**Task brief**
Recast the records below as a two-column CSV with the header columns input and output, giving one row per record with its text in input and its answer in output, each in a single quoted field with line breaks replaced by spaces. Leave the pictures out.

*** Records provided

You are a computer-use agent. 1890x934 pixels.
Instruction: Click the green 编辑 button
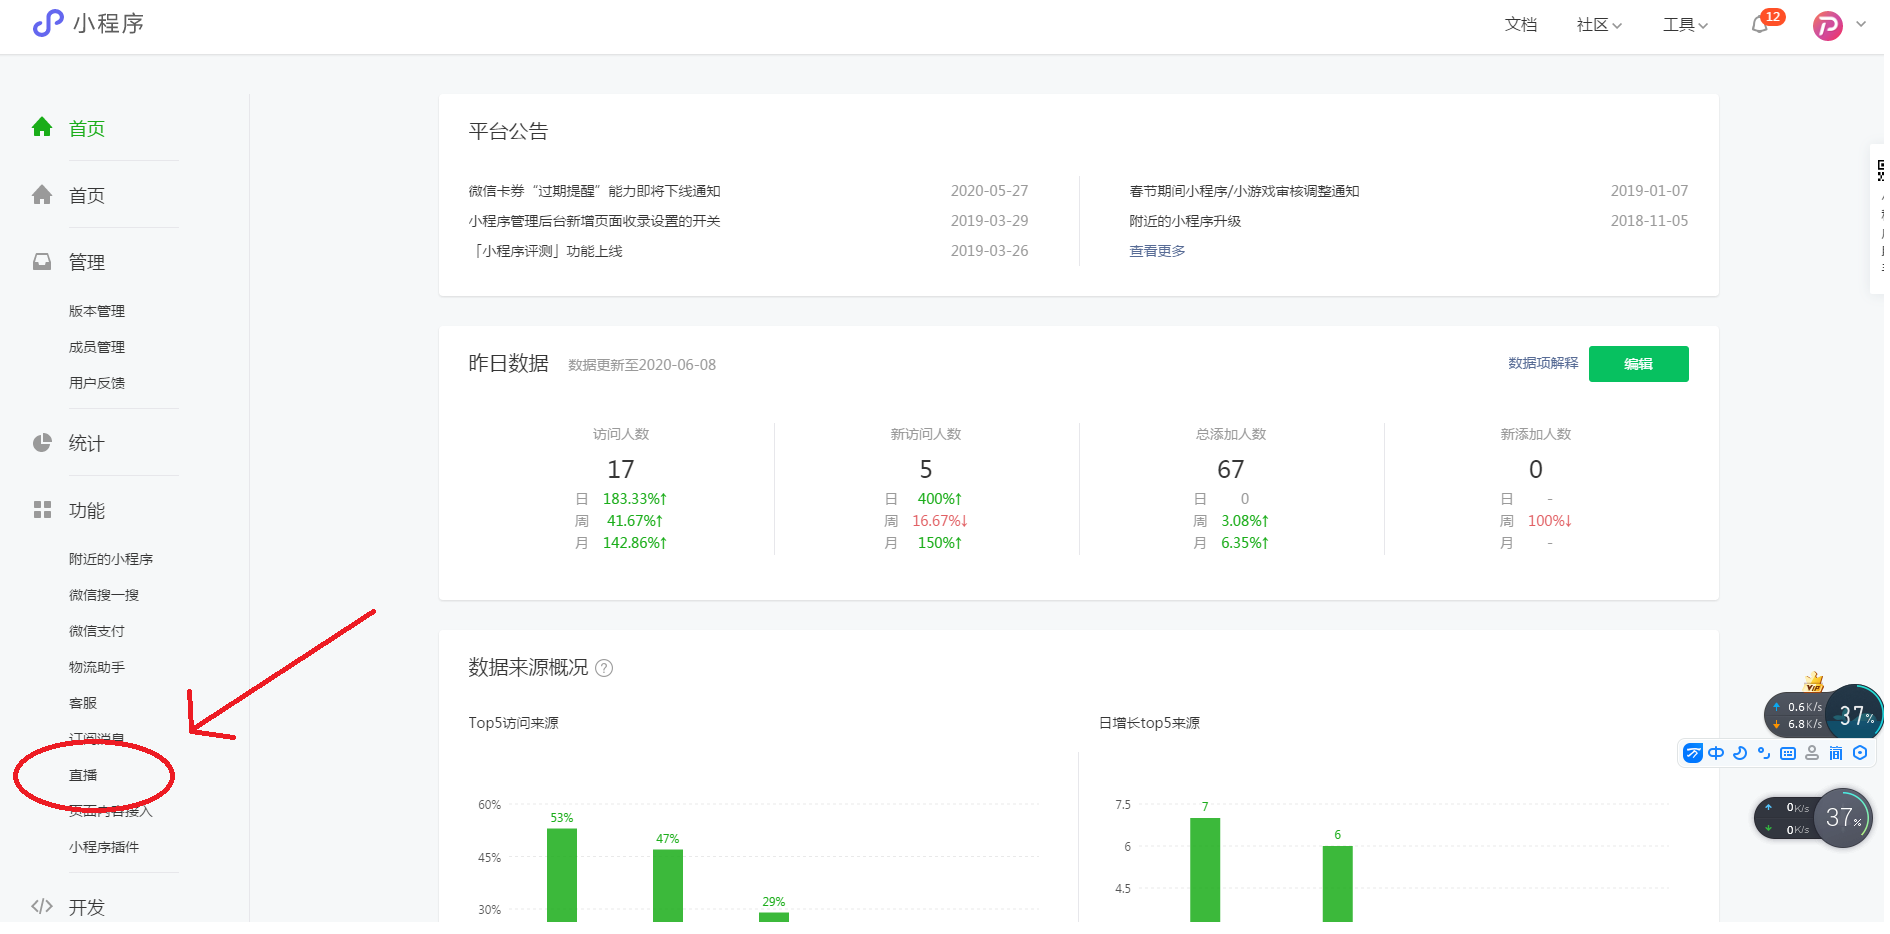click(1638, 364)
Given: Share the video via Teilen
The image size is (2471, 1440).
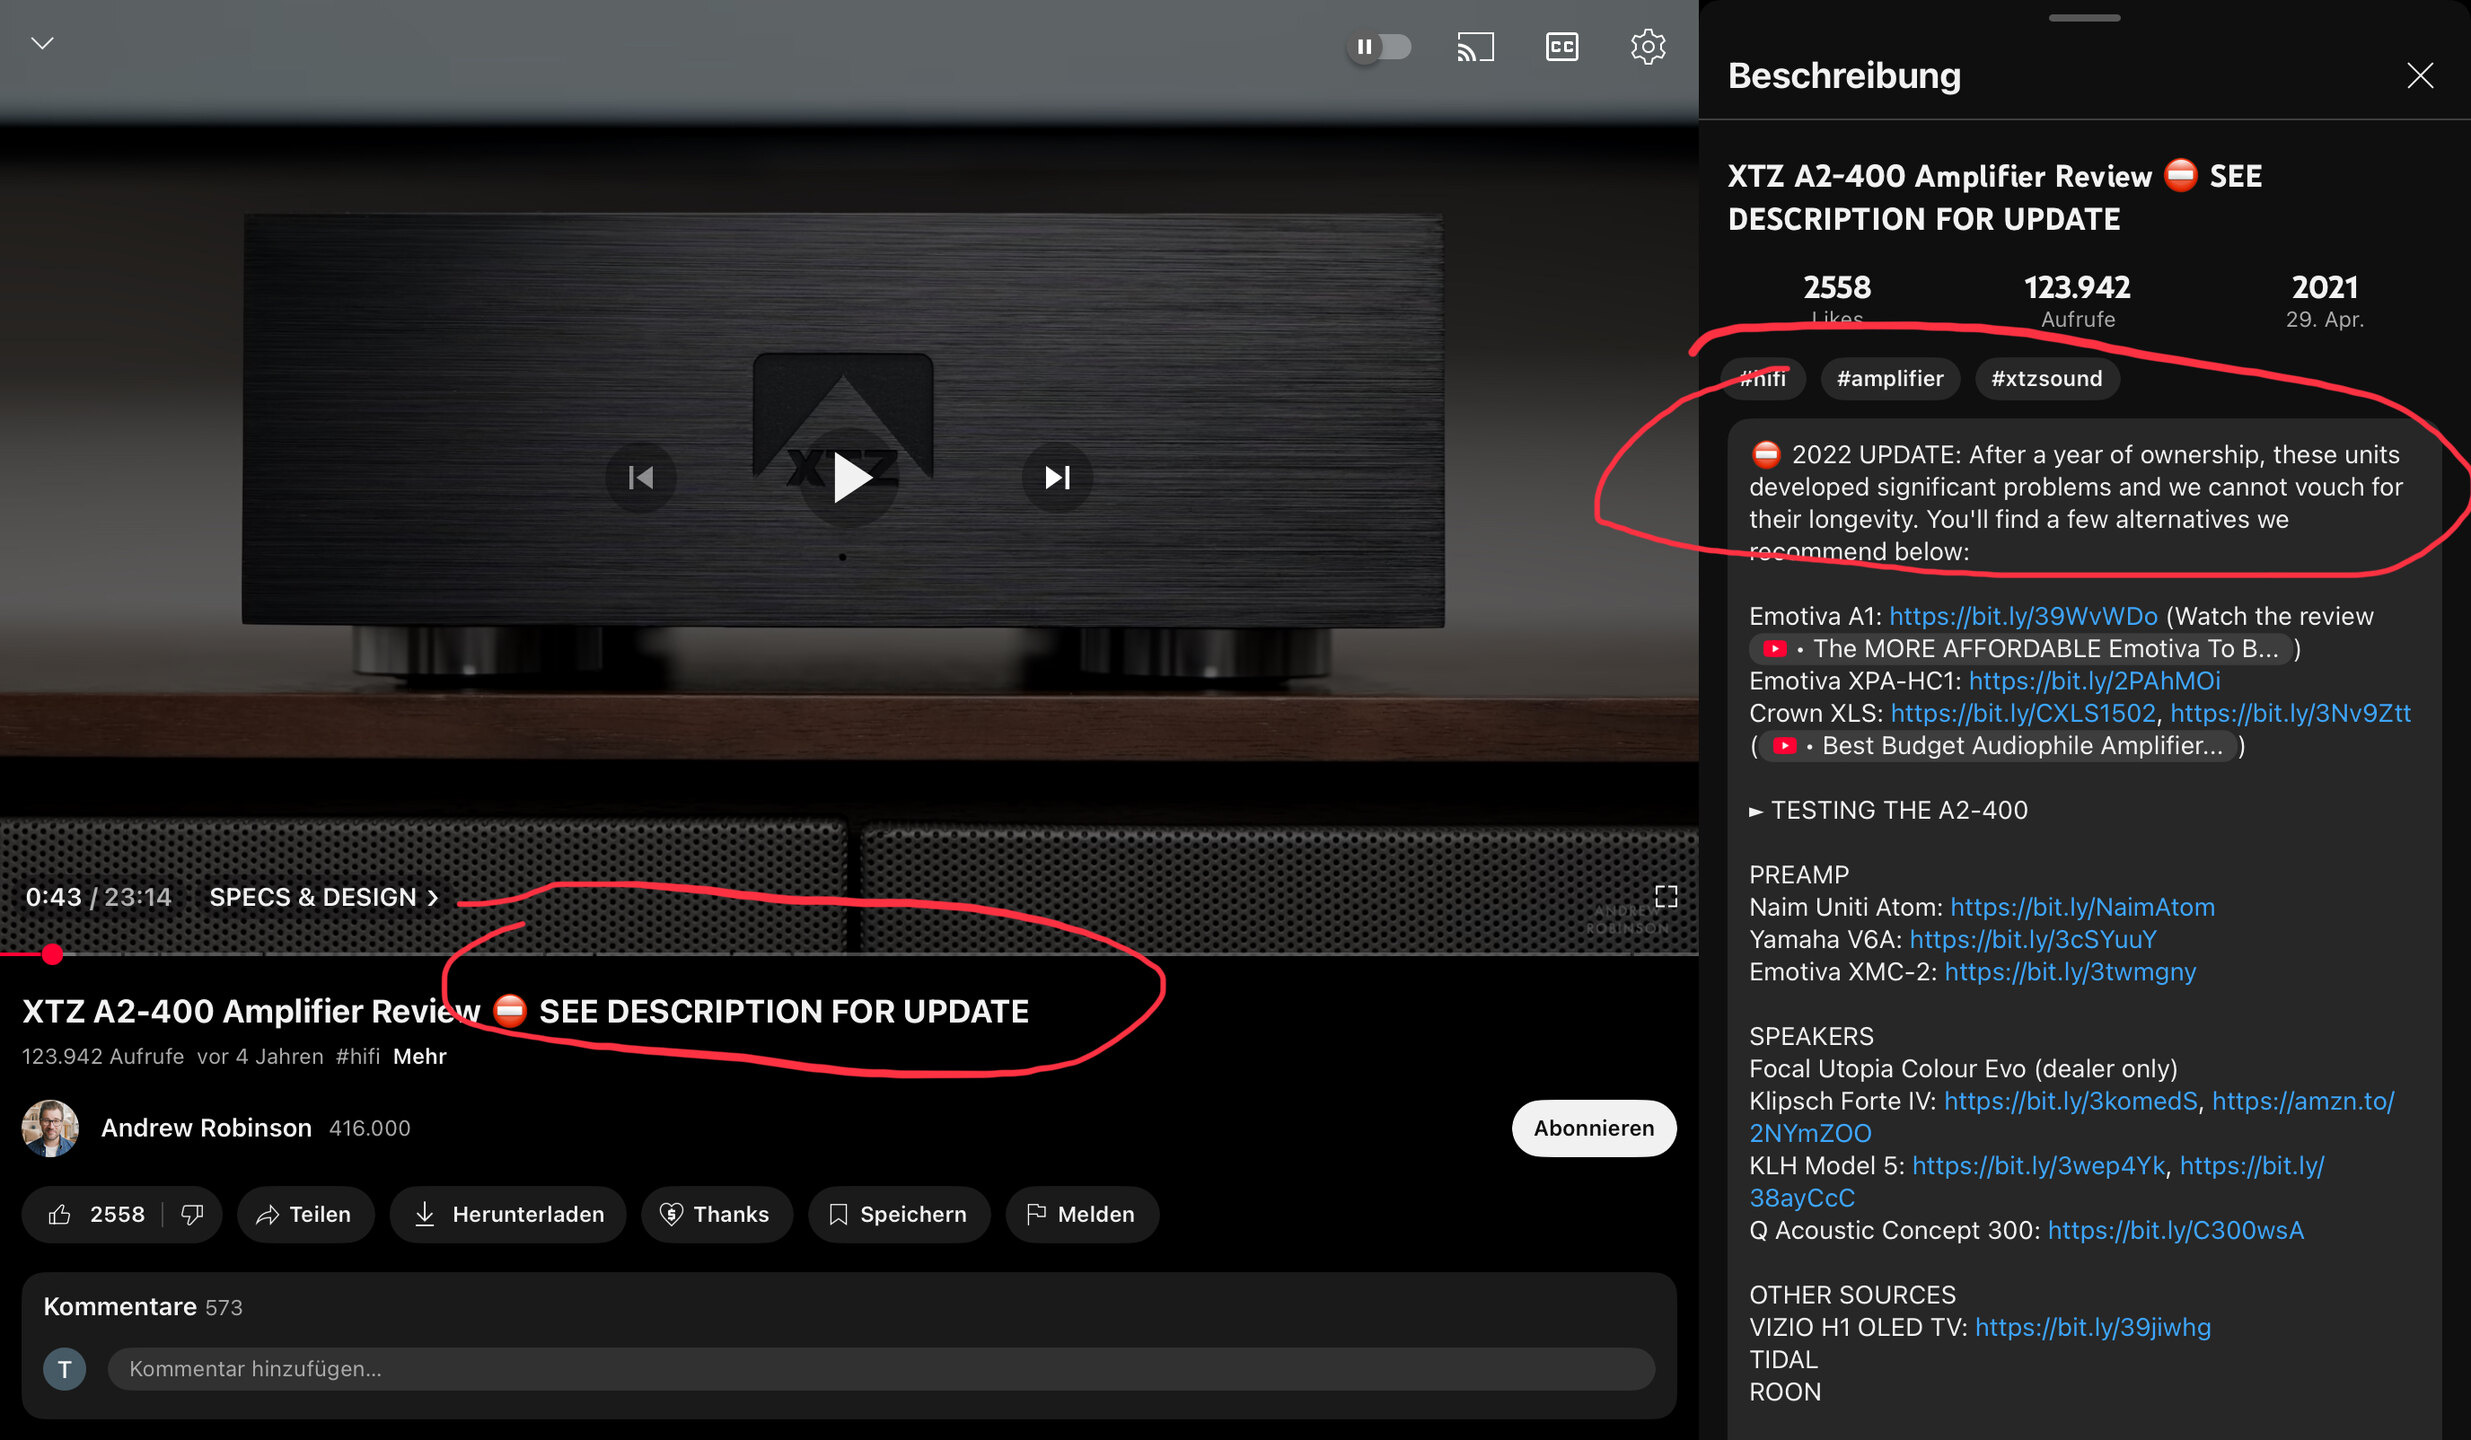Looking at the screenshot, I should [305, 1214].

******

**Reply**
input,output
"You are a computer-use agent. 1890x934 pixels. Instruction: Click the green 编辑 button","click(1638, 364)"
"Given: Share the video via Teilen The image size is (2471, 1440).","Looking at the screenshot, I should [305, 1214]."